The hits just keep coming with another arctic blast this week and some extensive flooding, primary impacting Norfolk Southern in Southern West Virginia, Eastern Kentucky, Southwest Virginia and Eastern Ohio, resulting in track outages.
None of the rails have been spared from the tough weather, as they all attested to at the Barclays conference. The CEOs of NS, CSX and CN, in particular, all lowered near-term expectations as they dig out and work down car backlogs over the next couple of weeks. Winter happens every year, and all the above is normal. The good news is that the industry entered winter in the best shape in years, which will no doubt pay dividends in terms of recoverability and the post-winter reacceleration in the networks.
CSX Reroutes
Our current, primary, focus remains CSX’s handicapped network, as it struggles to maintain efficient fluidity while rerouting around both the closed Blue Ridge subdivision (Hurricane Helene damage) and Baltimore’s Howard Street Tunnel (clearance work). Throw winter into the mix and you’ve got a bad short-term scenario.
The negative highlights in the week ending Feb. 14 included:
- Network velocity that remains mired at a two and a half year low.
- Elevated terminal dwell and, in particular, average hump yard dwell that last week was almost on par with where it peaked during Hurricane Helene (ignoring the seasonal Christmas spike).

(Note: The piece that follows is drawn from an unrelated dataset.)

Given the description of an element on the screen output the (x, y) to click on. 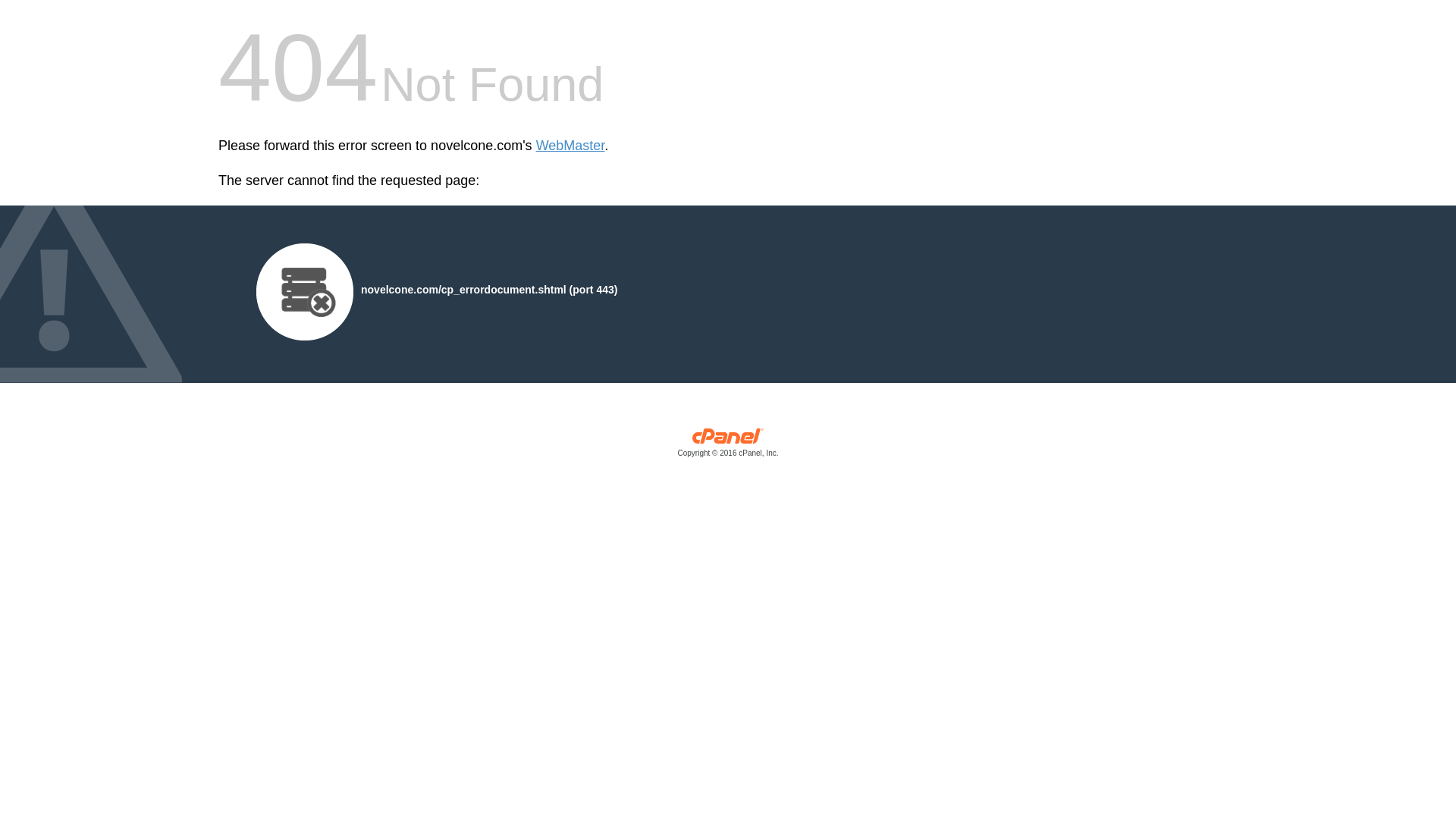
WebMaster (570, 145)
cPanel, Inc. (727, 446)
Given the description of an element on the screen output the (x, y) to click on. 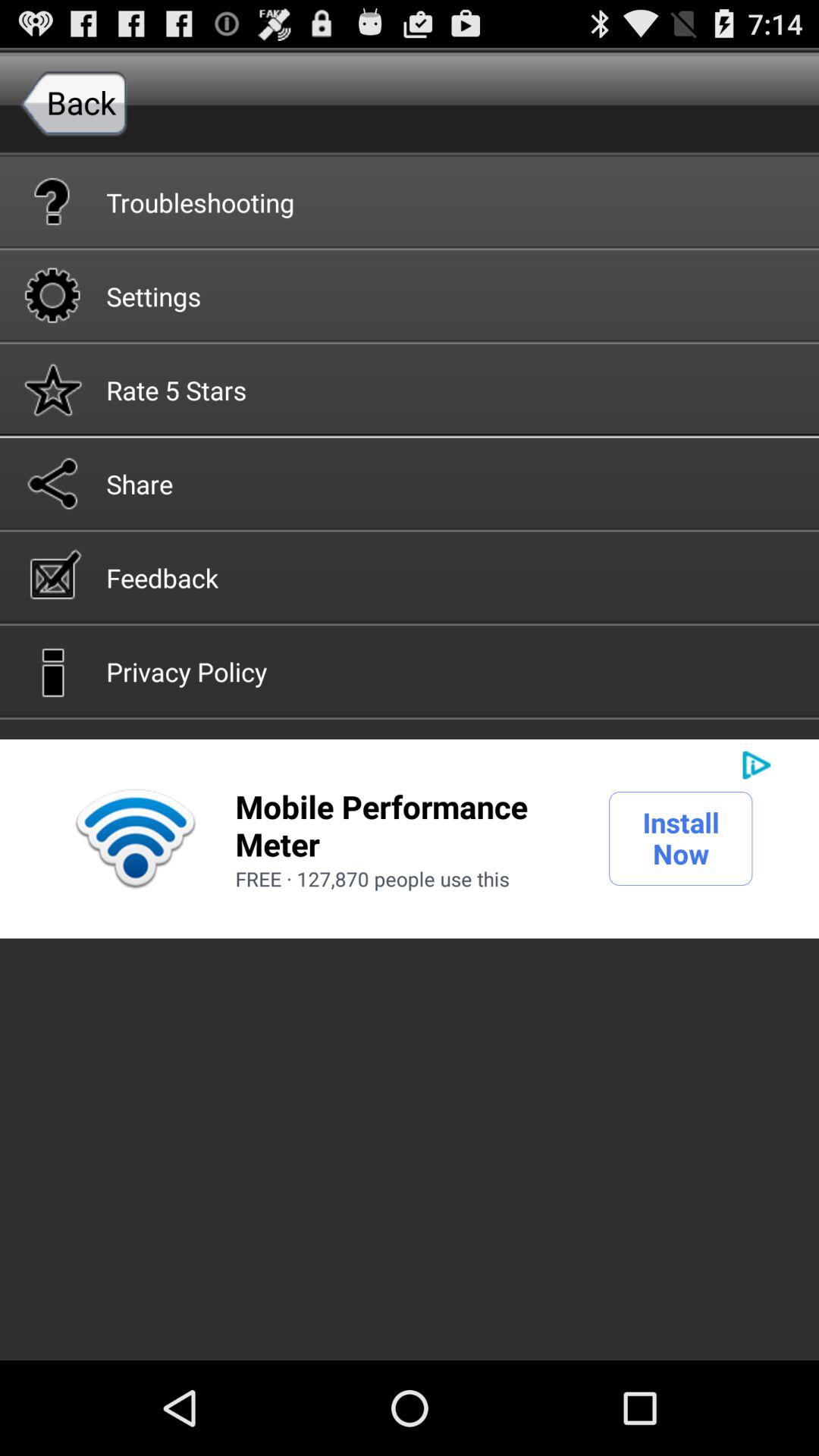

The biggest one: Rice Yard at Waycross, Ga., increased again to 33 hours last week versus its historical efficient benchmark in the low-to-mid 20s.
- Slow-to-move cars (48-hour delays) hit 2.5% of the fleet last week, a high we also haven’t seen since the 2022 Service Crisis (again excluding artificial Christmas spikes).
- Average coal train speed is only modestly above its two-year low.
It’s a discouraging picture that will probably deteriorate further, which will capture the data from this week’s cold snap and flooding in Kentucky, Ohio, Virginia and West Virginia. On the positive side, getting out of winter will obviously help over the next few weeks, as will adjustments and fine-tuning of the I-95 corridor reroutes that are no doubt taking place.